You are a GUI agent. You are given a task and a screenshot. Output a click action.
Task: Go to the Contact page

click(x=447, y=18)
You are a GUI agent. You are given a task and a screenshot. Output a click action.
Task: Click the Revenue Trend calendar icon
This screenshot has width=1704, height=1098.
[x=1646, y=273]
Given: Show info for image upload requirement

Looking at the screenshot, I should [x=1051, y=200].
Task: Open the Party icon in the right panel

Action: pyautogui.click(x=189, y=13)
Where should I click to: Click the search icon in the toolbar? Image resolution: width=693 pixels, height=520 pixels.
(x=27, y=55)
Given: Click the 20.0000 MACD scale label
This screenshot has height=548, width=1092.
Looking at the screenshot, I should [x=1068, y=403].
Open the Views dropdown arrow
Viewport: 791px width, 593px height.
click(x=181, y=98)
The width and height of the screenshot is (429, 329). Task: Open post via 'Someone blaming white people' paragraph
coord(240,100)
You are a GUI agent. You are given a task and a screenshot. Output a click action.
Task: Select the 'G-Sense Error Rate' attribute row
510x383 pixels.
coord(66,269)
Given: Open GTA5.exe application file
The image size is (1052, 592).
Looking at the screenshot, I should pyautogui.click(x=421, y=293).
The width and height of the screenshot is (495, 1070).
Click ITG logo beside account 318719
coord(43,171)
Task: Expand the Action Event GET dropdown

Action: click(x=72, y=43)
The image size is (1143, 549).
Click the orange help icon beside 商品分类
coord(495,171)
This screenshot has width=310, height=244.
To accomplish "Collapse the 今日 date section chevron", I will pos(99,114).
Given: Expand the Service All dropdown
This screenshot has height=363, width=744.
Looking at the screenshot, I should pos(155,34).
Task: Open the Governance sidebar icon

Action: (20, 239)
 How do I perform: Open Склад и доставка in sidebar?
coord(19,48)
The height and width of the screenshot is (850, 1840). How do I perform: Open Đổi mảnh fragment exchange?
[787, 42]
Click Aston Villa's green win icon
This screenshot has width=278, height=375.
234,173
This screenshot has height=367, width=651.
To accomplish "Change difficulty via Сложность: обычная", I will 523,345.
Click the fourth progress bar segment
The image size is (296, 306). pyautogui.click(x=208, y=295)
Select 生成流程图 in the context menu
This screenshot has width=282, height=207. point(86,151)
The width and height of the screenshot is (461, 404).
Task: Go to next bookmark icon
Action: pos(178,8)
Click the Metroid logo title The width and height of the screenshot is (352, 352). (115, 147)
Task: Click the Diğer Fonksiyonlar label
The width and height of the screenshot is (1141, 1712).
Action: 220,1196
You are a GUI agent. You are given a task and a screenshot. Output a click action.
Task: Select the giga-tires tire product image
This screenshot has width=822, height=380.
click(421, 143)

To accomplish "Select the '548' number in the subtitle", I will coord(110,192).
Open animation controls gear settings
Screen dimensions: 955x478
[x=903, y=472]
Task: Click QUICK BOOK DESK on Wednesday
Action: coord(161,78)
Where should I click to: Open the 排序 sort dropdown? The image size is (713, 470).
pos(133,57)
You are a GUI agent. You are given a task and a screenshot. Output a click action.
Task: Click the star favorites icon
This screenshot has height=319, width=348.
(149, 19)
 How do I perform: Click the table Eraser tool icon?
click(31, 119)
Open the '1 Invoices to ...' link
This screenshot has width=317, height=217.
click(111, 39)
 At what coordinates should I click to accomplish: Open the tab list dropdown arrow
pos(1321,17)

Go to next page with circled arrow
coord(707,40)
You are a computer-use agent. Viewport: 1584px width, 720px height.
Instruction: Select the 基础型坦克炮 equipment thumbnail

WHAT THE TASK ASKS: From the data above, output exactly the lines between the one containing "Given: Open GTA5.exe application file" and the one containing "The image size is (1143, 549).", counting both of them.

WRITTEN RESPONSE:
Given: Open GTA5.exe application file
The image size is (1052, 592).
Looking at the screenshot, I should pyautogui.click(x=421, y=293).
The width and height of the screenshot is (495, 1070).
Click ITG logo beside account 318719
coord(43,171)
Task: Expand the Action Event GET dropdown

Action: click(x=72, y=43)
The image size is (1143, 549).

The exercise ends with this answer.